TASK DESCRIPTION
Rewrite the lines of the listing from the one containing "in databases table" through its end, swapping "header" for "heading" and keeping everything else the same.

PROVIDED DATA
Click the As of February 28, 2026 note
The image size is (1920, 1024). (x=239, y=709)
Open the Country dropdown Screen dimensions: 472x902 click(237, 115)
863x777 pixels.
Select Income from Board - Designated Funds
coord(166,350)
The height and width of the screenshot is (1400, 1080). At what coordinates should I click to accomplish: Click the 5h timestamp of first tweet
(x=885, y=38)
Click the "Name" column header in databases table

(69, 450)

OUTPUT
Click the "Name" column heading in databases table

(69, 450)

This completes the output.